As difficult as the figures are to glean, it’s increasingly looking like the frequency of serious adverse effects from the HPV vaccine (GardasilŒ¬9), which itself is a genetically modified vaccine composed of virus-like particles (VLPs) and aluminum, exceeds those of other vaccines. Worse, governments appear to be doing their best, alongside the vaccine industry, to conceal this information. That’s led inevitably to the families of vaccine-damaged children coming together to tell their own stories.

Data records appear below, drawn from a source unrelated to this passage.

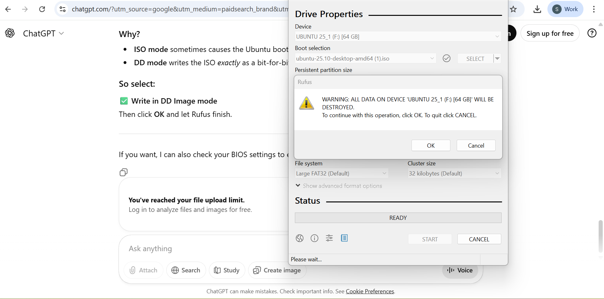Viewport: 604px width, 299px height.
Task: Click the Ask anything input field
Action: (202, 249)
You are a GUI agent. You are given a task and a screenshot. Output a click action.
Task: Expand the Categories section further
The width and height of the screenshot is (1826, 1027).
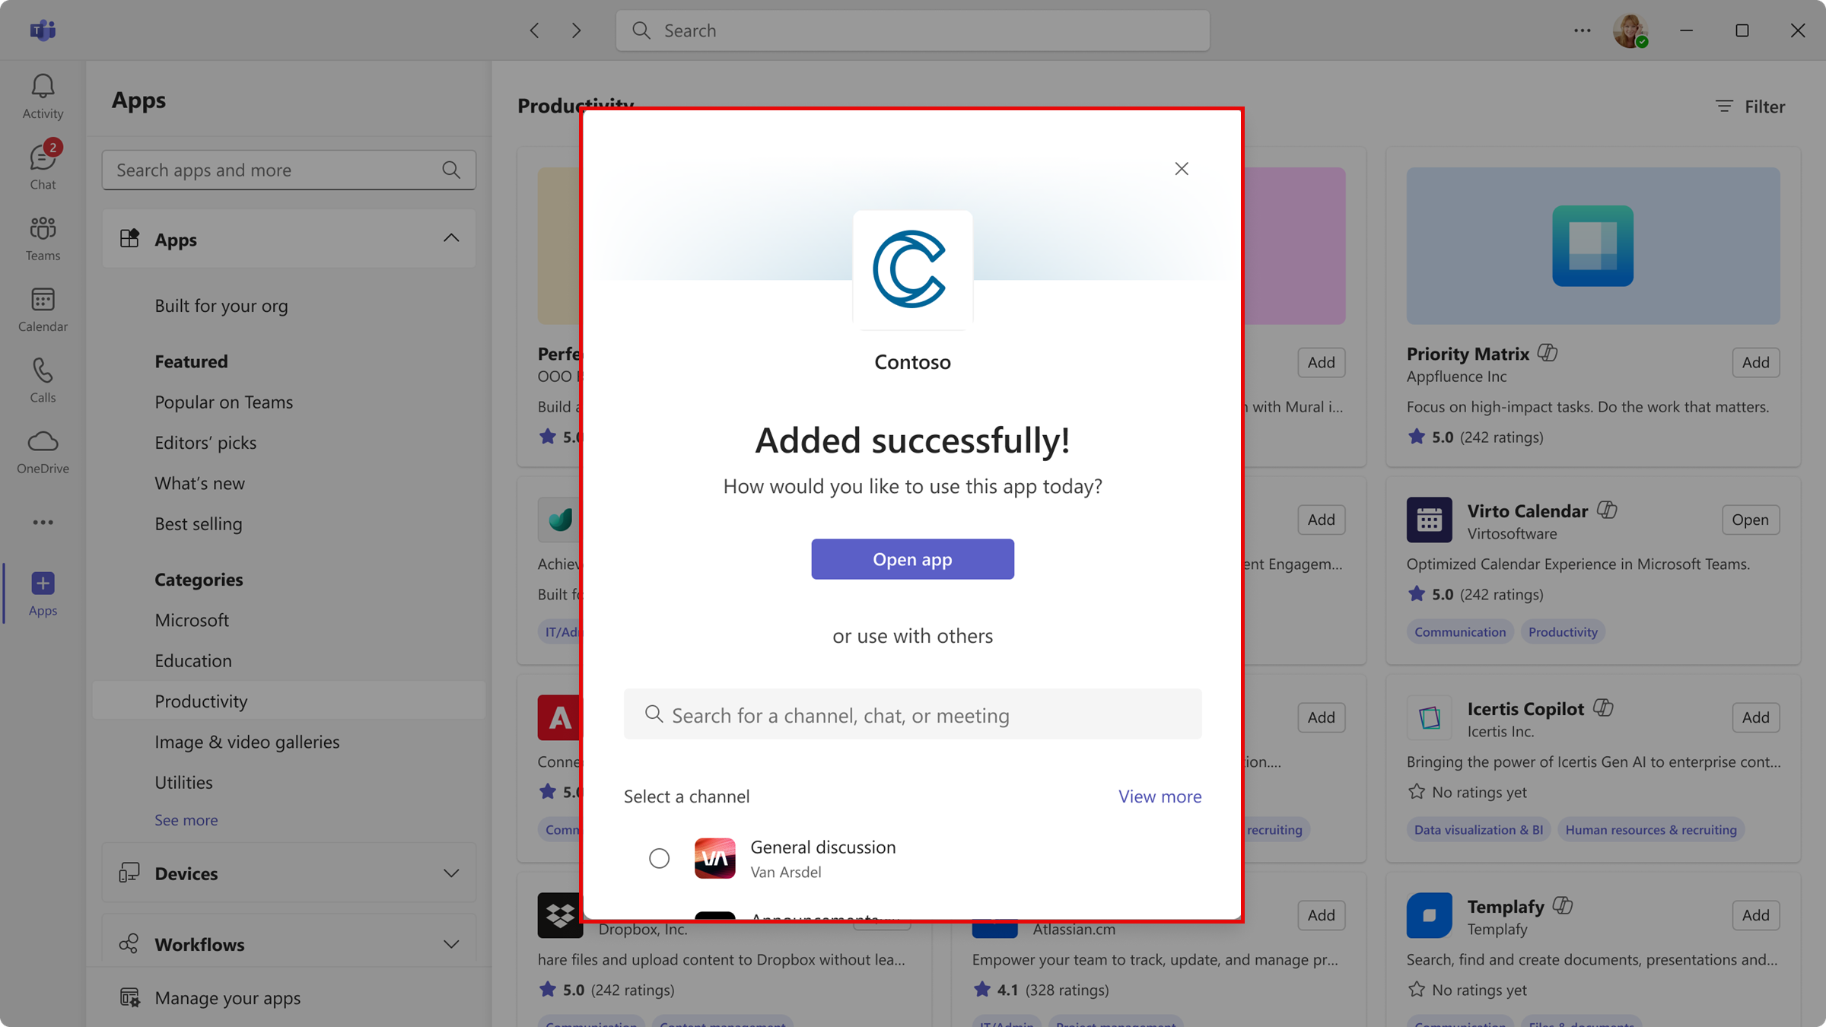pos(184,819)
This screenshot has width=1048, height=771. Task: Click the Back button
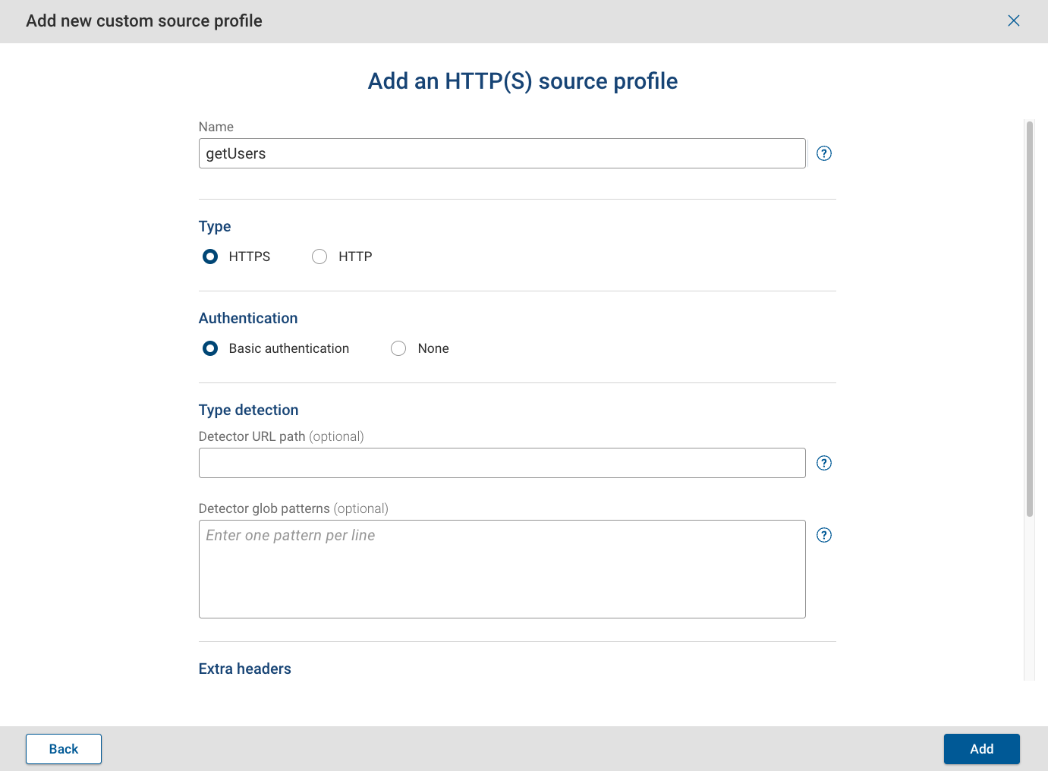point(63,749)
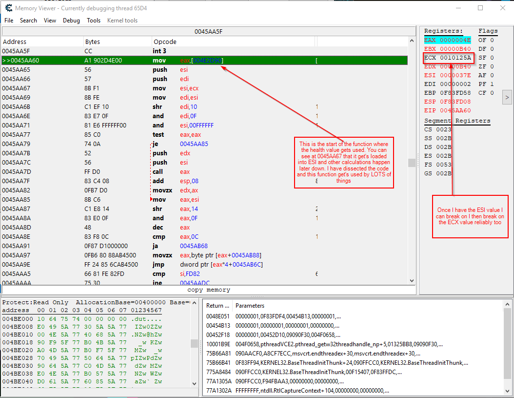
Task: Open the Kernel tools menu
Action: (x=122, y=21)
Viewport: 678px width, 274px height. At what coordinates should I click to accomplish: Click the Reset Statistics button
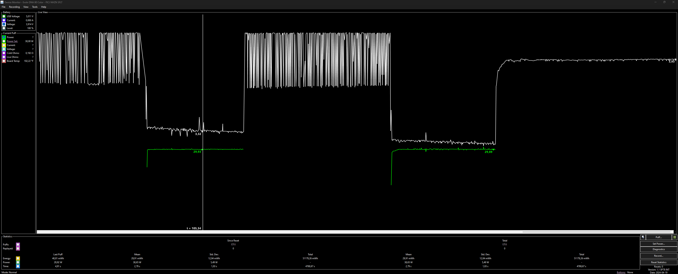click(659, 262)
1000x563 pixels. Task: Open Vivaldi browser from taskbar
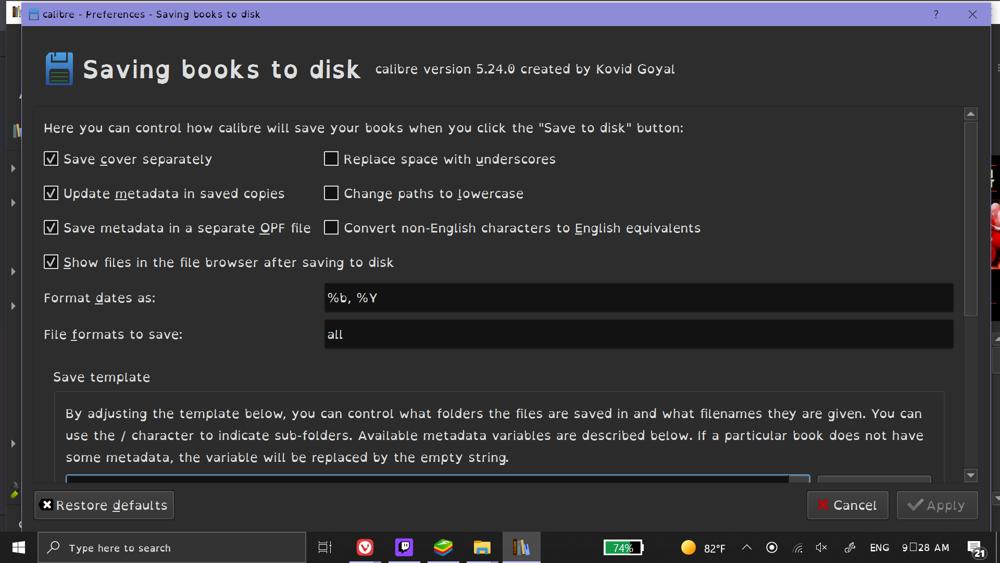click(365, 547)
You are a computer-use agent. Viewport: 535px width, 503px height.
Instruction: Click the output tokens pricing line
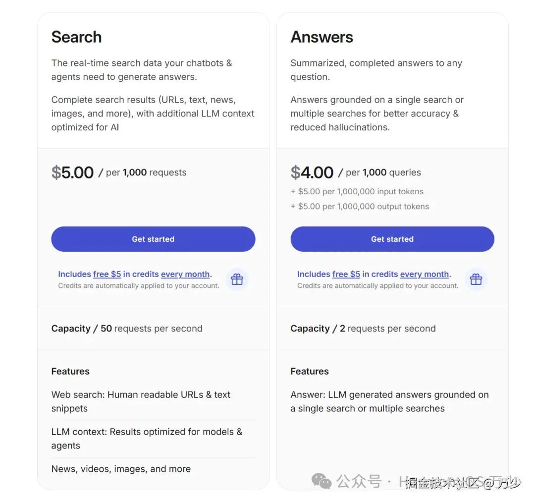pyautogui.click(x=360, y=206)

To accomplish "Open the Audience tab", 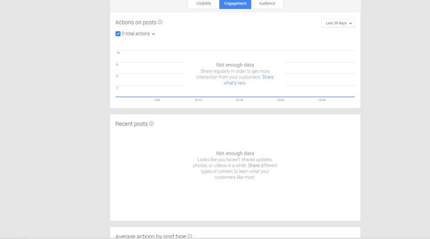I will click(x=267, y=4).
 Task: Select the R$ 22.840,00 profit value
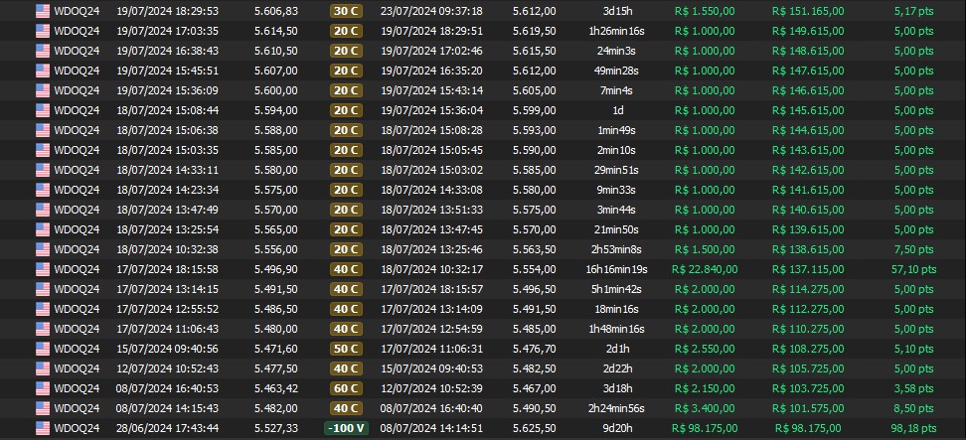click(704, 269)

My friend and colleague Tim Reihm from the Alliance for Natural Health USA has been meeting and interviewing people who claim to have been affected, both in the USA and the UK, over the last year or so as part of a documentary he’s been making. The situation is tragic, especially when you factor in the degree of dismissal from the medical profession, which continues to buy the line that the vaccine, now in its third iteration,
is safe.

The problem is that we’re dealing with a situation that we – or, rather, they (the vaccine industry, governments and the medical establishment) – understand only partially. They tell us HPV is a dangerous virus that is a cause of cancer. They don’t tell us that we’ve co-evolved alongside this family of viruses, including the so-called high-risk HPV 16 and 18 strains, over millions of years. They don’t tell us that most of us carry the virus at some stage or another, and a significant number of children acquire the virus from their mothers during vaginal, but less so during cesarean, deliveries.

Should we push even harder towards C-sections and subject ever more babies to a greater risk of long-term health problems because their immunological competence wasn’t allowed to develop the way nature intended? And that competence has a lot to do with our need to be exposed to pathogens, the vast majority of which are not only good for us, but necessary for resilient good health. Then they try to cover up all the bad things that the HPV vaccine can do to our children, without telling us that if we could reduce their sexual exposures as pre-teens and young teens, we’d resolve the big problem of high transmission rates of HPV at this crucial time when the immune system is developing.

The bottom line is we’ve been fed multiple mistruths about the safety and effectiveness of the vaccine, the natural history of HPV and the way we and a host of microbes interact. Our increasing desire for sterility is at risk of becoming one of the greatest threats to our health.

How long will it be before we hear more of our doctors saying that vaginal deliveries, breastfeeding, minimum exposure to antibiotics and other drugs, healthy diets based on a diverse range of mainly plant foods, along with plenty of outdoor activity – and let’s not forget a life full of fun and love – are by far the best therapies for our children?